Palu, Metrosulawesi.id – Mantan Bupati Banggai Laut (Balut), Wenny Bukamo penerima suap Rp2,2 miliar dari tiga pengusaha dituntut pidana 5 tahun penjara serta membayar denda sebesar Rp 250 juta subsider 6 bulan kurungan.

Tuntutan terdakwa Wennya Bukamo tersebut, dibacakan Jaksa Penuntut Umum (JPU) Komisi Pemberantasan Korupsi (KPK), Eva Yustisiana pada sidang secara virtual dipimpin Ketua Majelis hakim, Muhammad Djamir, Darmansyah dan Bonifasius N Ariwibowo sebagai hakim anggota, di Pengadilan Negeri Klas 1 A PHI/Tipikor/Palu, Senin, 23 Agustus 2021.

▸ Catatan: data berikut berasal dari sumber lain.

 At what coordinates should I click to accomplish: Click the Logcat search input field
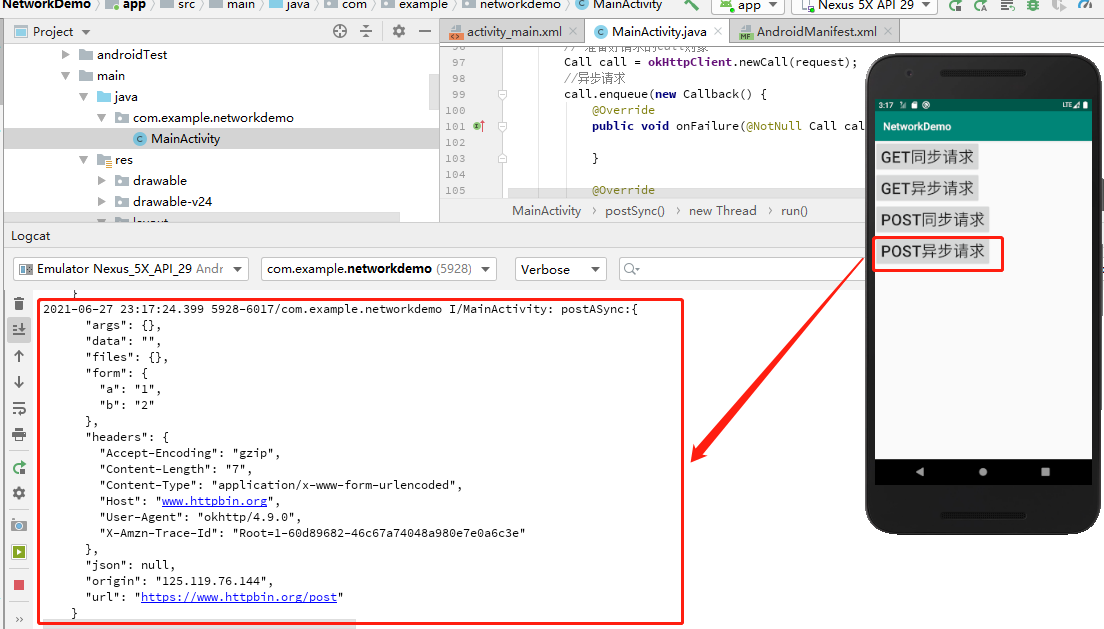[x=741, y=269]
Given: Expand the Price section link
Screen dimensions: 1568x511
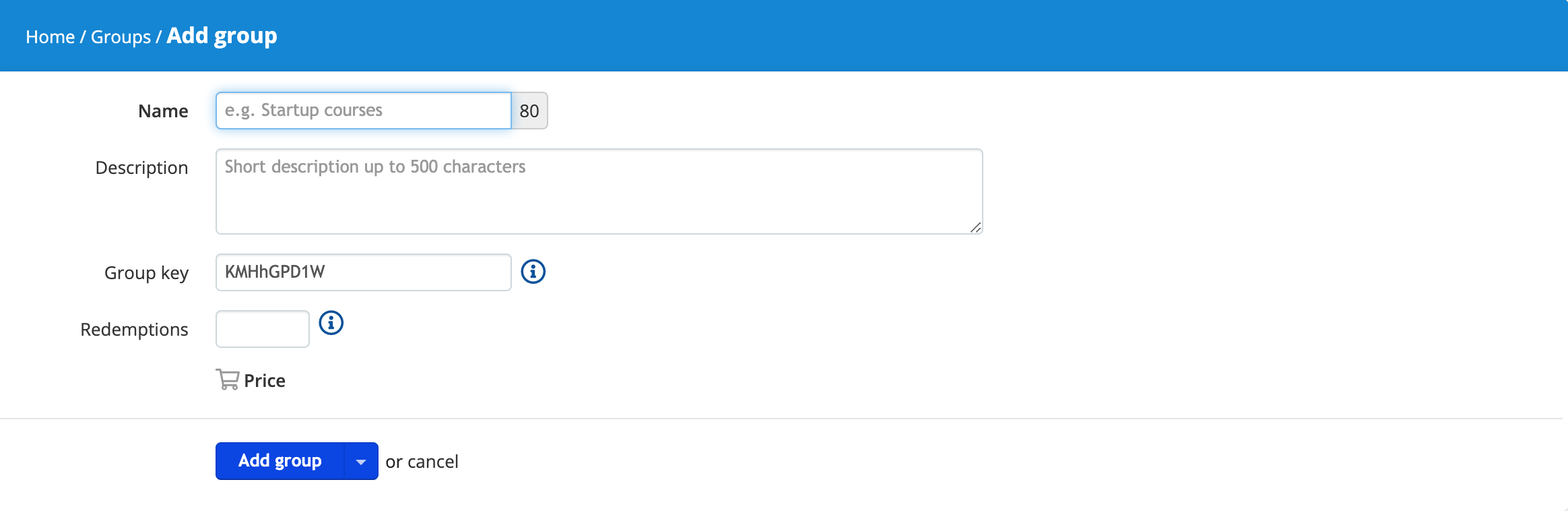Looking at the screenshot, I should [x=264, y=381].
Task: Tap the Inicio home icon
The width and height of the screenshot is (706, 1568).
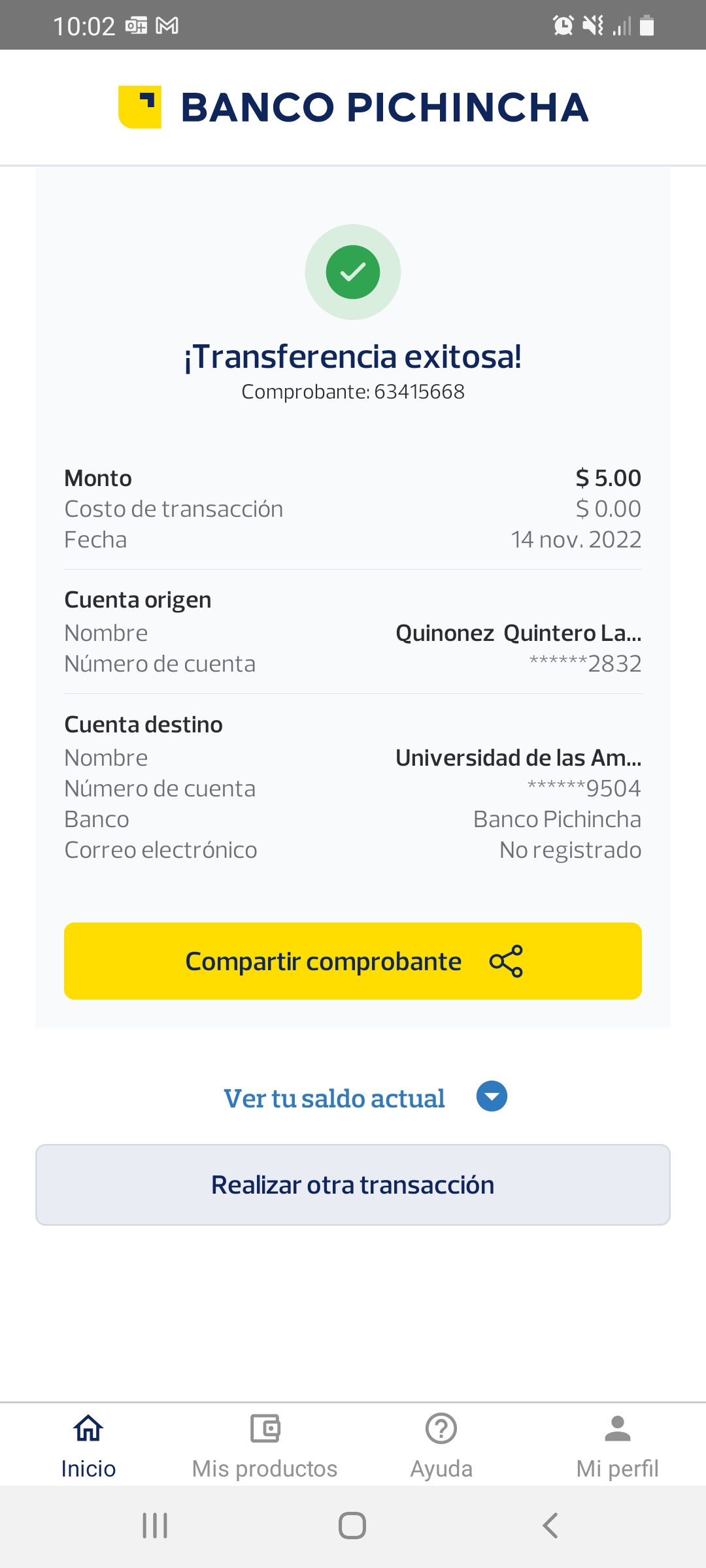Action: click(x=88, y=1428)
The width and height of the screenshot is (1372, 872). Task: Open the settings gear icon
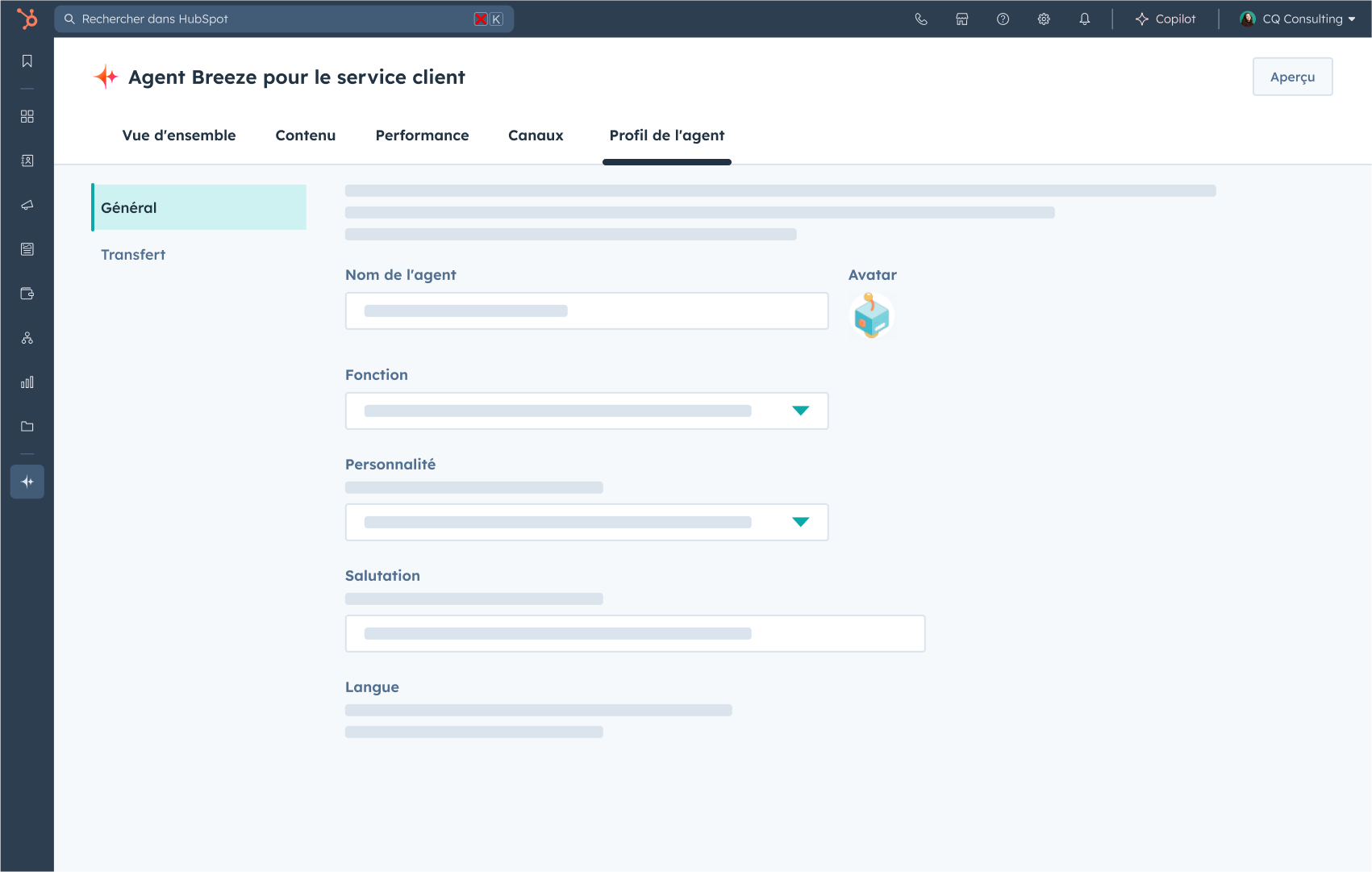pyautogui.click(x=1044, y=19)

Dalam amar tuntutannya terdakwa juga dituntut untuk membayar uang pengganti kerugian negara sebesar  Rp 500 juta, subsider 1 tahun penjara. Bahkan  JPU juga menuntut pidana tambahan berupa pencabutan hak politik Wenny Bukamo selama tiga tahun.

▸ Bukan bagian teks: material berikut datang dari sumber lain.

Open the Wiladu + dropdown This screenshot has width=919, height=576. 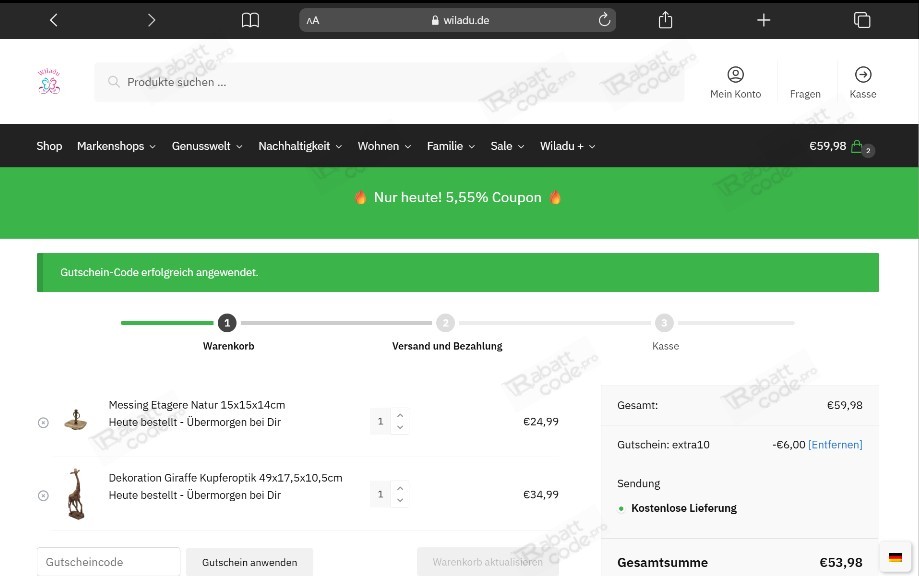567,146
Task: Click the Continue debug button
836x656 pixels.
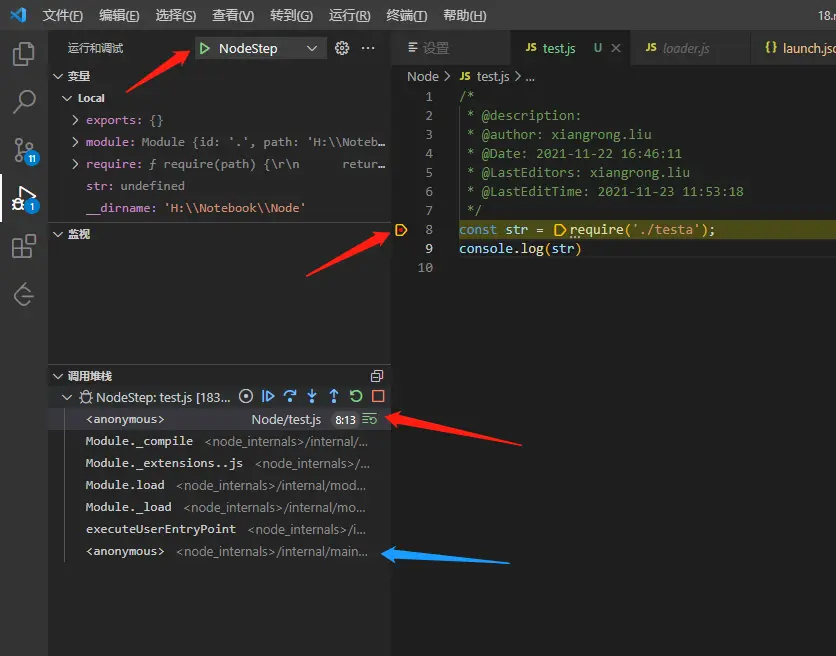Action: click(268, 397)
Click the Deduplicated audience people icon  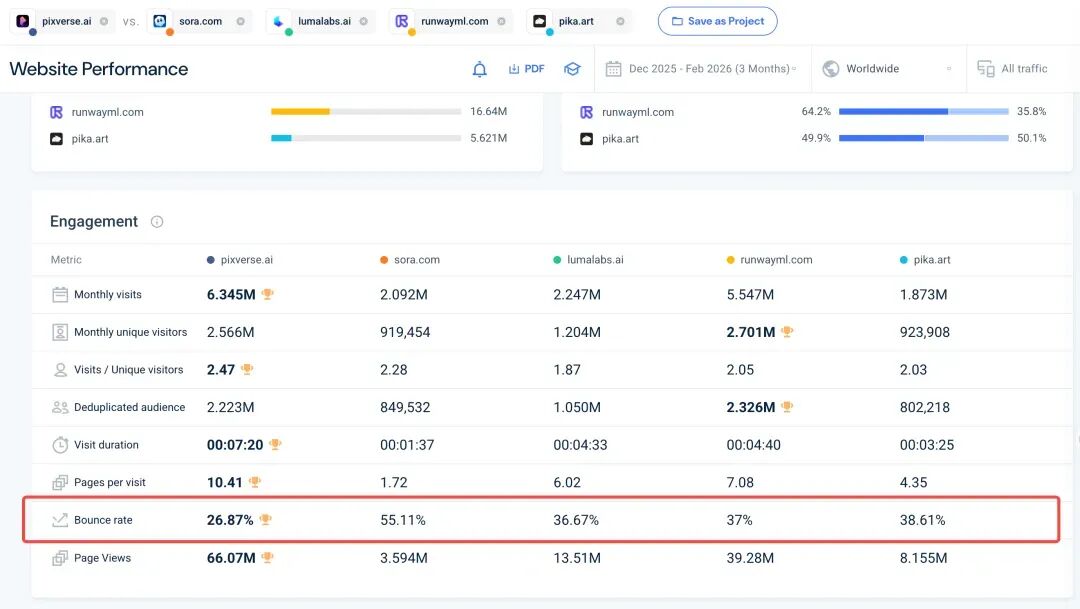point(60,408)
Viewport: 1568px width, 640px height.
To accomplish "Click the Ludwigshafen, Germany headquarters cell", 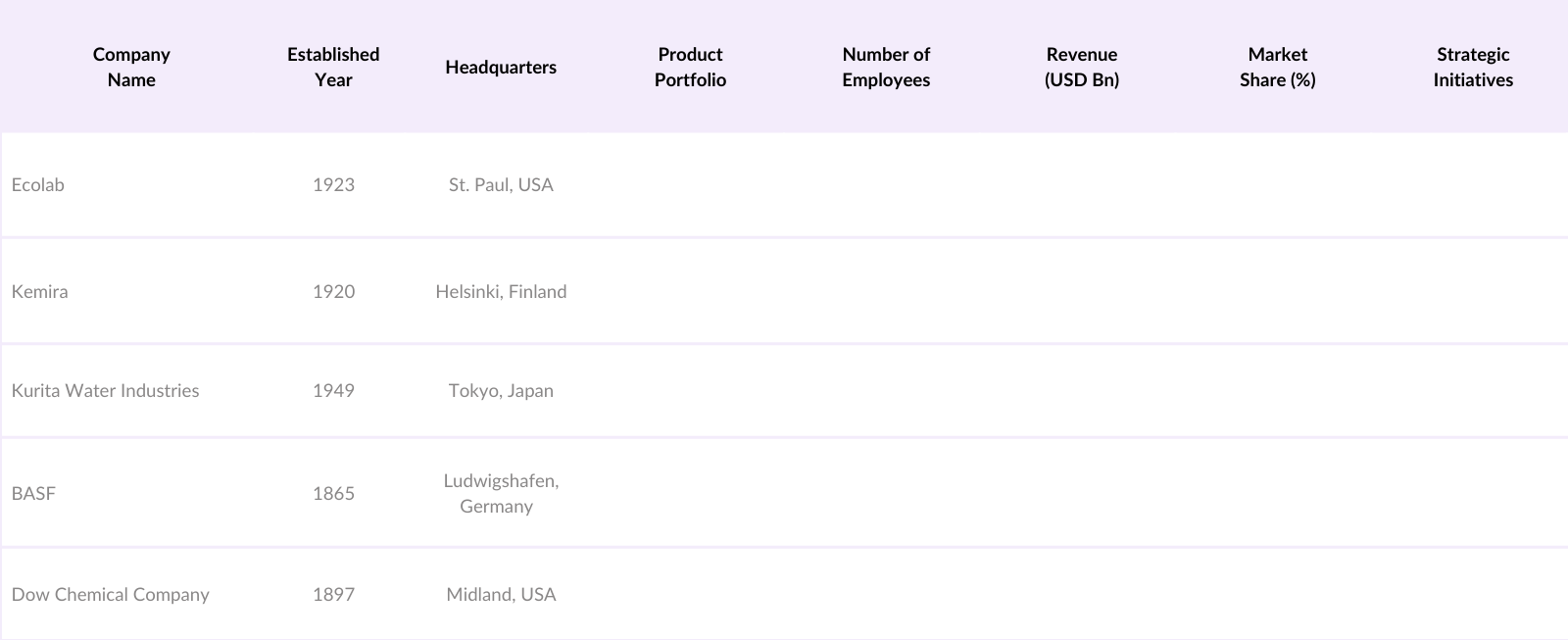I will tap(500, 493).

“Menjatuhkan pidana tambahan kepada terdakwa Wenny Bukamo berupa pencabutan hak untuk dipilih dan menduduki jabatan publik selama tiga tahun,  setelah terpidana selesai menjalani pidana yang sudah berkekuatan hukum tetap, “ ujar Eva Yustisiana.

Dalam kasus suap tersebut Wenny Bukamo dibantu, Recky Suhartono Godiman dan Hengky Thiono masing-masing dituntut 4 tahun dan 6 bulan penjara, dan  membayar denda Rp200 juta, subsider enam bulan kurungan.

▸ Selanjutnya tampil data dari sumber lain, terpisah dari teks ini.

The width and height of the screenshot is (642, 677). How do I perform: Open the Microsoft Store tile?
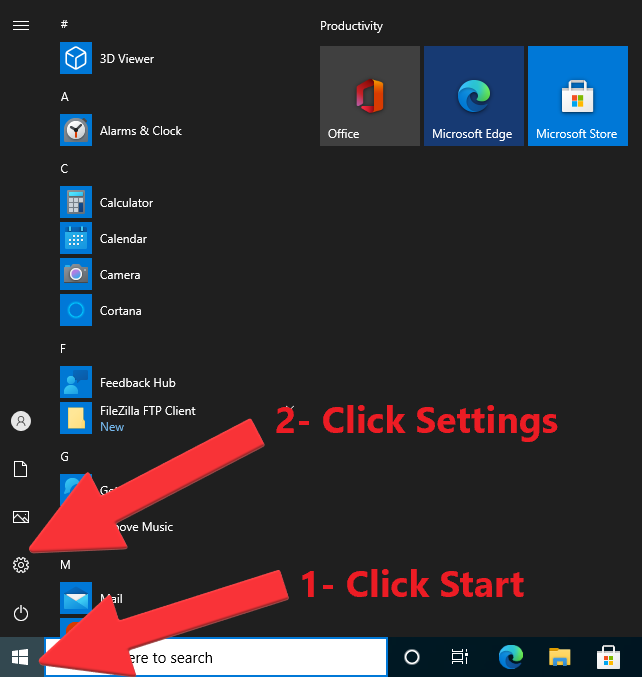tap(578, 96)
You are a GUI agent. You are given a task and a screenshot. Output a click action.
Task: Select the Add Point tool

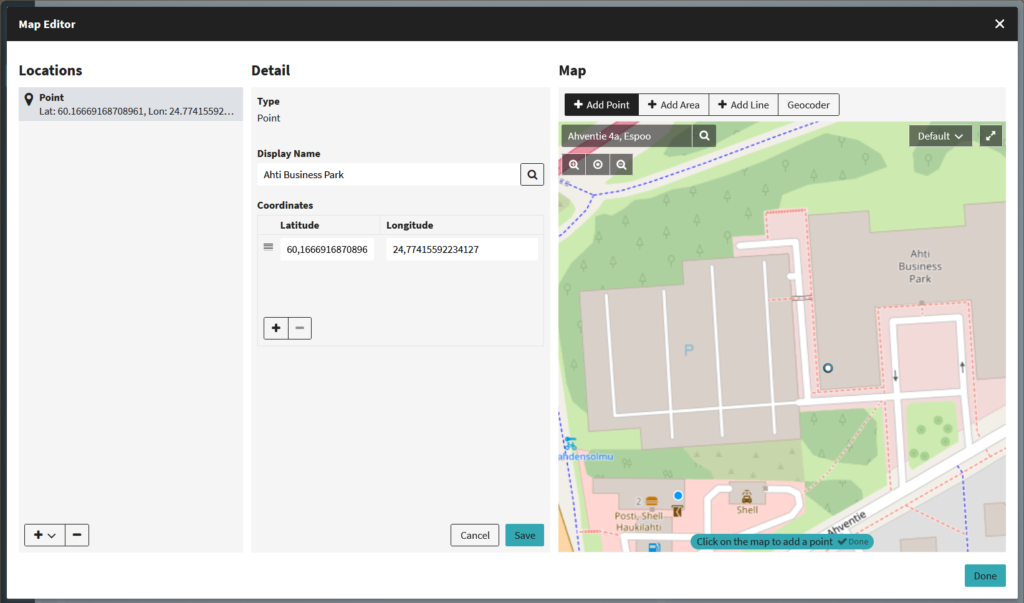click(x=601, y=105)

Dalam tuntutan JPU, Eva Yustisiana menyatakan, para terdakwa terbukti secara sah sebagaimana diatur dan diancam pidana Pasal 12 huruf b  Undang-Undang Republik Indonesia Nomor 20 Tahun 2001 tentang Pemberantasan Tindak Pidana Korupsi juncto Pasal 55 ayat (1) ke-1 KUHP.

“Hal memberatkan diantaranya, para terdakwa tidak mendukung program pemerintah dalam mewujudkan pemerintahan  yang bersih dari kolusi, korupsi  dan nepotisme,” katanya

Usai pembacaan tuntutan tersebut, terdakwa Recky Suhartono Godiman melalui penasehat hukumnya, Muh Rasyidi Bakry mengatakan, akan mengajukan pembelaan pada Senin pekan depan.

Atas tuntutan tersebut , Rasyidi menggapi, jadi yang aneh, JPU, kembali menekankan bahwa “Keterangan Djufri Katili yang mencabut keterangan dia di BAP yang menyatakan Bahwa Recky tidak pernah menerima uang dari Djufri Katili tidak dapat dibenarkan adalah sesuatu yang bertentangan dengan Undang-Undang.”

“Kalau semua keterangan hanya didasarkan pada BAP, lantas apa gunanya pemeriksaan persidangan?, ” tanya dia.

Kemudian, kata Rasyidi, kalaupun dia tetap ngotot bahwa keterangan Djufri Katili harus tetap digunakan.

“Nah, yang jadi soal adalah, itu kan keterangan satu orang, sementara dalam hukum satu orang saksi bukan saksi,“ tandasnya.